VACUUM integration. The natural home for merging is btvacuumscan / btvacuumpage, which already walks pages in physical order and holds the cleanup lock. The student's framing ("VACUUM can only delete pages that are completely empty") correctly identifies the integration point.

Proposed Approach — Assessment

The proposal states: "identify adjacent sparse pages that share the same parent, consolidate their tuples into a single page, and update the parent node's downlinks accordingly."

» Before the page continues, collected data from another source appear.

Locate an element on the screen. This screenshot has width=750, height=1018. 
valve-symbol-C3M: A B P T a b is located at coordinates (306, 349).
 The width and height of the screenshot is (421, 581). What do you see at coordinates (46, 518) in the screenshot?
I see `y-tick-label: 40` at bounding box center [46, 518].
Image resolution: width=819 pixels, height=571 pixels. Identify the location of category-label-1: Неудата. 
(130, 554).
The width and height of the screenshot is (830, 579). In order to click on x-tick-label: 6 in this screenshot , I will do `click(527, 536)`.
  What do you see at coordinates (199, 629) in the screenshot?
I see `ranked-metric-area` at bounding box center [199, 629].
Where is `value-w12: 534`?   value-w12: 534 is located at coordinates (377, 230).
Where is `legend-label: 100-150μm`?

This is the textbook approach, and the "same parent" restriction is a pragmatic simplification that avoids cross-subtree rebalancing. However, several design decisions are left open:

Trigger policy: threshold-based (e.g., both pages <40% full) vs. opportunistic during VACUUM vs. a new maintenance command. This has large performance implications — aggressive merging can thrash with subsequent inserts that re-split.
Locking order: left-then-right is the nbtree convention; the merge must respect this to avoid deadlock with concurrent splits (which also lock left-to-right).
Rightmost page handling: the rightmost leaf has special status (P_RIGHTMOST) and its high key semantics differ.
Interaction with _bt_getbuf / FSM: the freed page must go through the same recycling protocol (with xid horizon) that _bt_unlink_page uses, otherwise concurrent scanners can follow a stale right-link into a reused page.

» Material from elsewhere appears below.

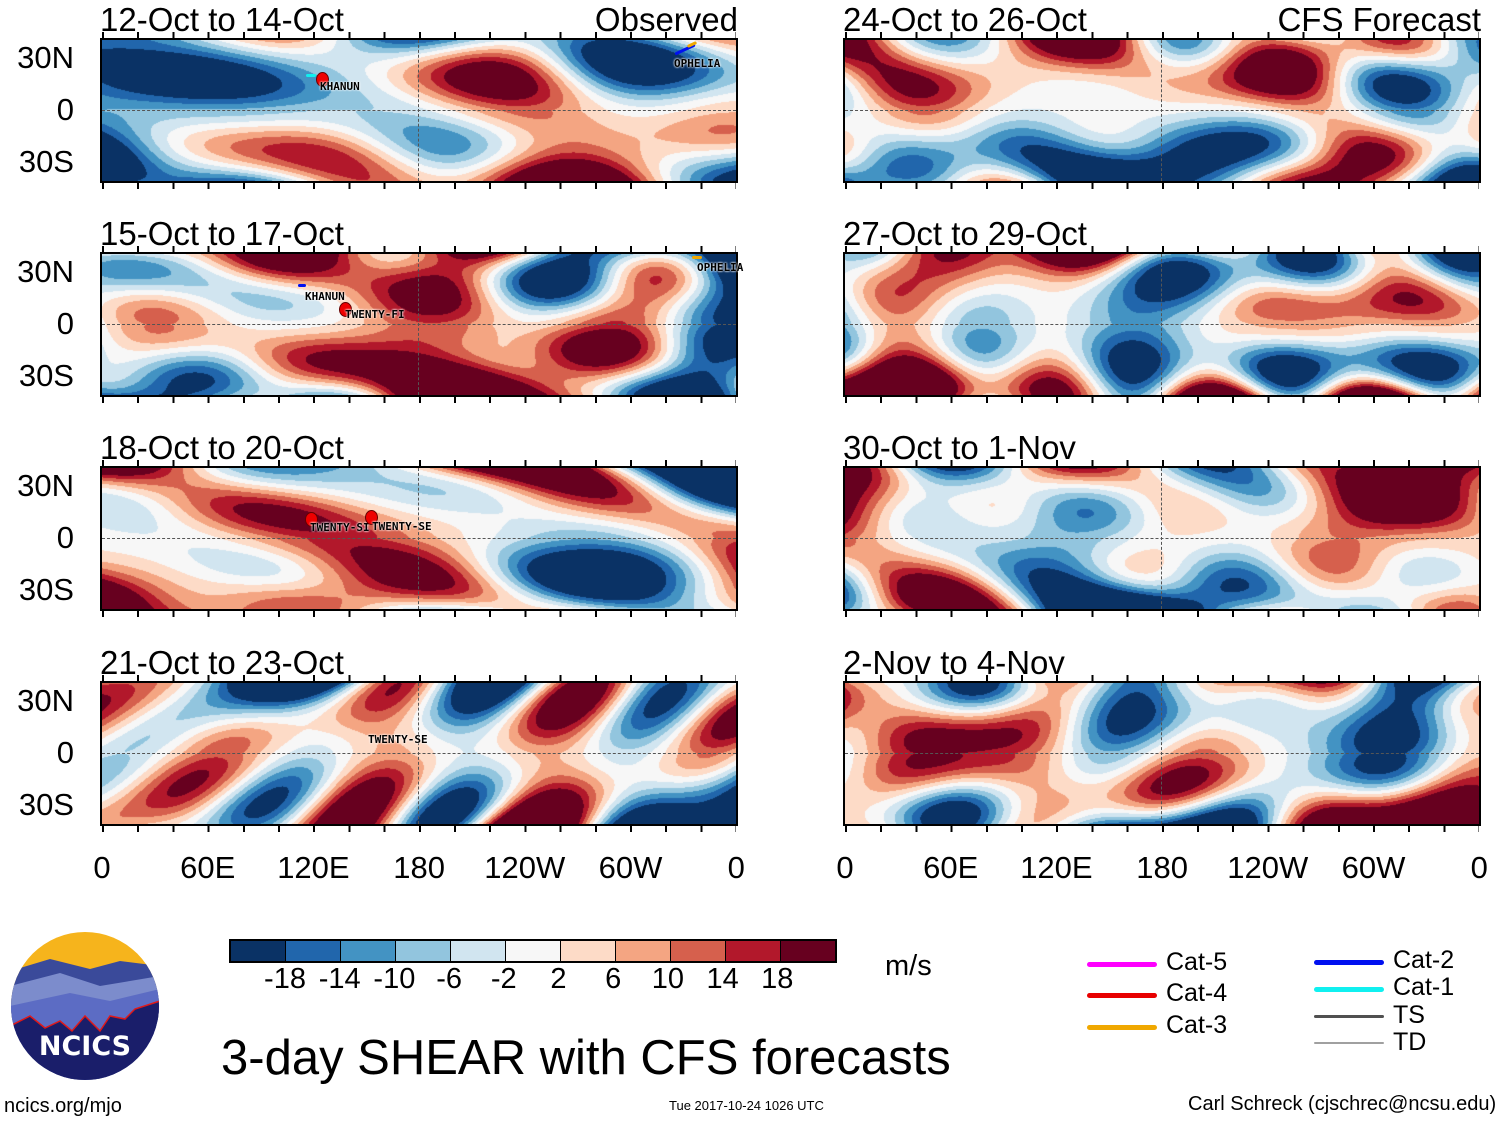 This screenshot has width=1510, height=1121. I want to click on panel-tag: Observed, so click(666, 20).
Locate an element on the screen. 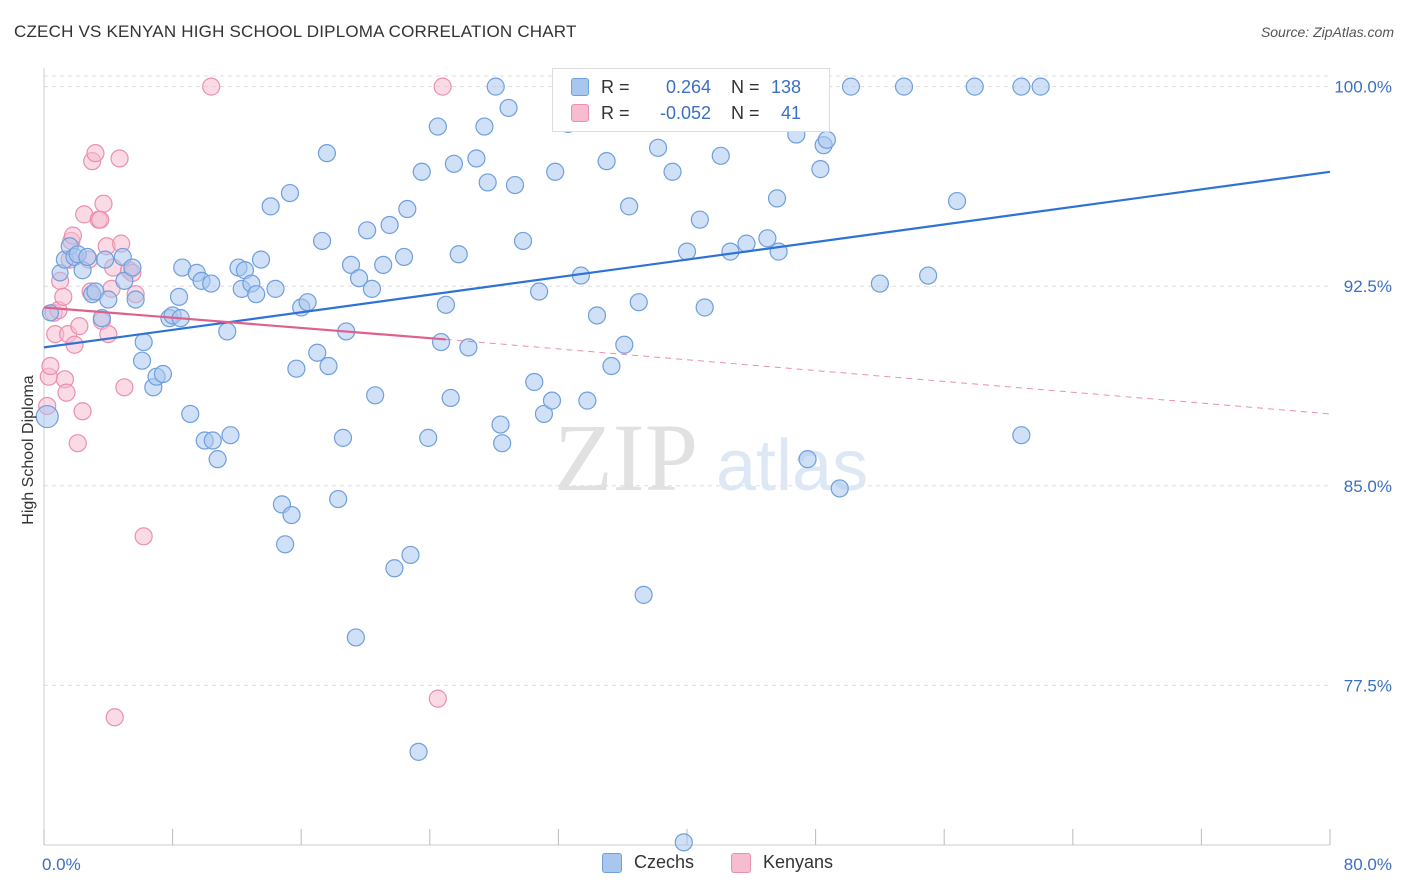 The height and width of the screenshot is (892, 1406). legend-row-kenyan: R = -0.052 N = 41 is located at coordinates (686, 113).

The student's tooling branch (visualizing nbtree before/after merge) is a sensible starting point — being able to inspect page-level state is essential for debugging concurrency bugs in this code.

Strategic Assessment

The scope described ("finalize analysis, identify impacted areas: WAL, reverse/forward scans, RECOVERY, testing") is realistic for a GSoC timeline in that analysis and a prototype are achievable. The student's own acknowledgment that it "might not get committed during GSoC2026" is calibrated correctly — page merging in nbtree has been discussed on -hackers periodically for years without landing, and a committer (most likely Peter Geoghegan, the de facto nbtree maintainer) would need to be deeply involved for this to ever reach master. Notably, Peter Geoghegan is not listed among the mentors (Kirk Wolak, Andreas, Pavlo Golub, Nikolay Samokhvalov, Andrei Lepikhov), which means the patch will need to win over the actual nbtree gatekeeper separately.

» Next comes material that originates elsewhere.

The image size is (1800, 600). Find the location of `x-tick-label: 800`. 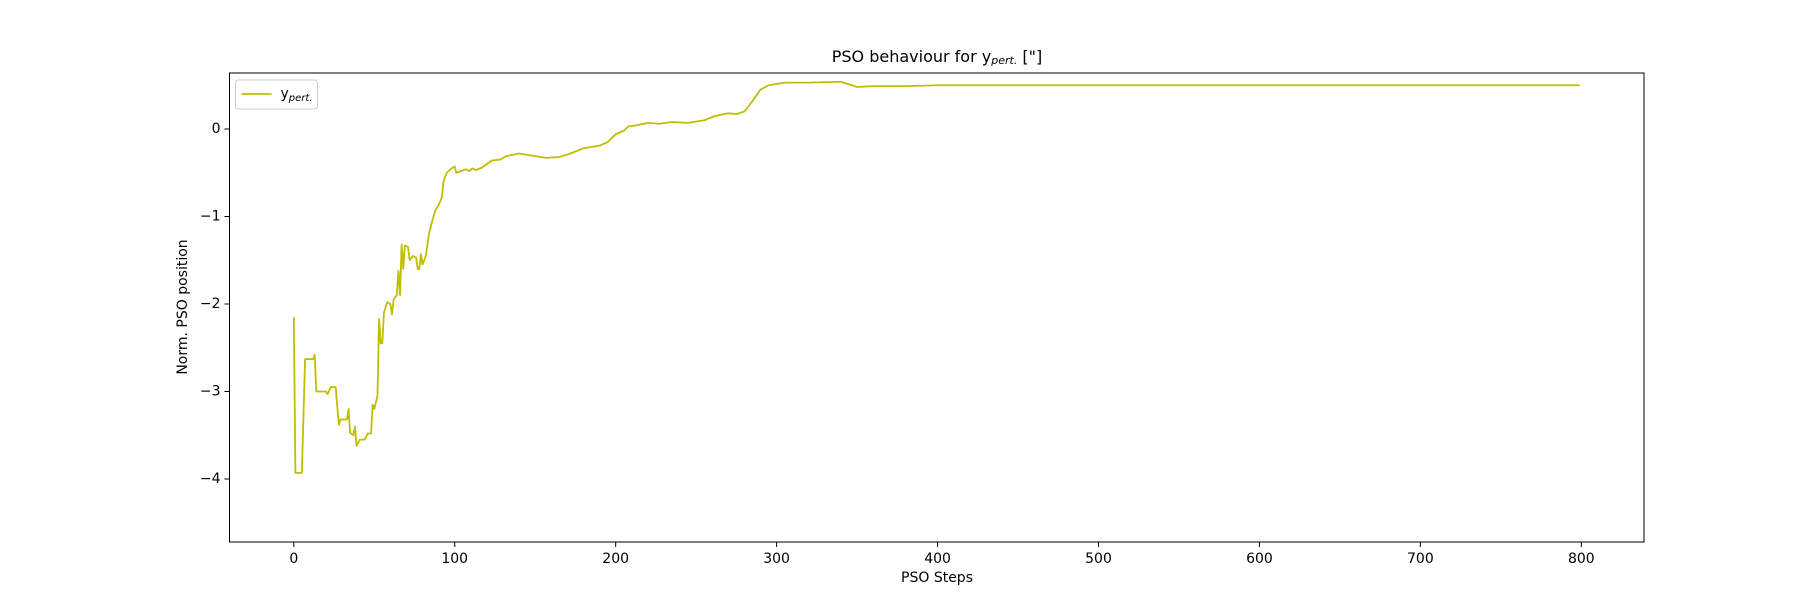

x-tick-label: 800 is located at coordinates (1582, 559).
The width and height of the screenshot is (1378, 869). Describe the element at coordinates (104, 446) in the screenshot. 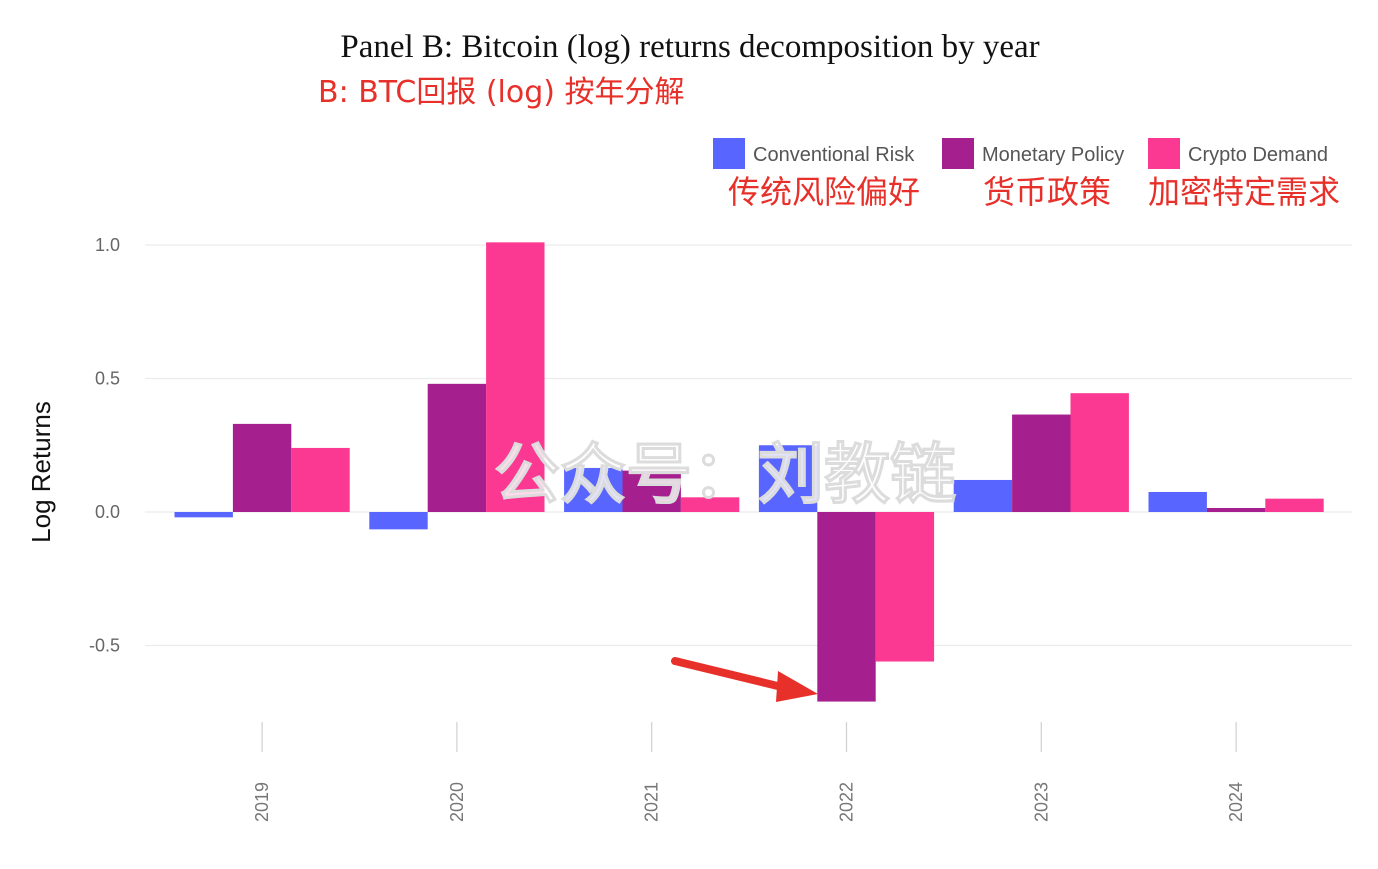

The mentor list is interesting: Pavlo Golub and Nikolay Samokhvalov are associated with the Postgres.ai / performance-tuning community where index bloat is a front-and-center operational pain point, which explains the project's motivation. Andrei Lepikhov has committer-adjacent experience on planner/executor work. None of the named mentors are primary nbtree hackers, which is a structural risk for the project.

Outlook

For this effort to succeed beyond GSoC, the design document will need to engage with prior -hackers discussions on B-tree rebalancing and with Peter Geoghegan's published reasoning for why deduplication + bottom-up index deletion (PG 14) were preferred over merging as bloat mitigations. Those features already absorb much of the motivating workload; the incremental case for merging must be made on top of them, not as if they didn't exist.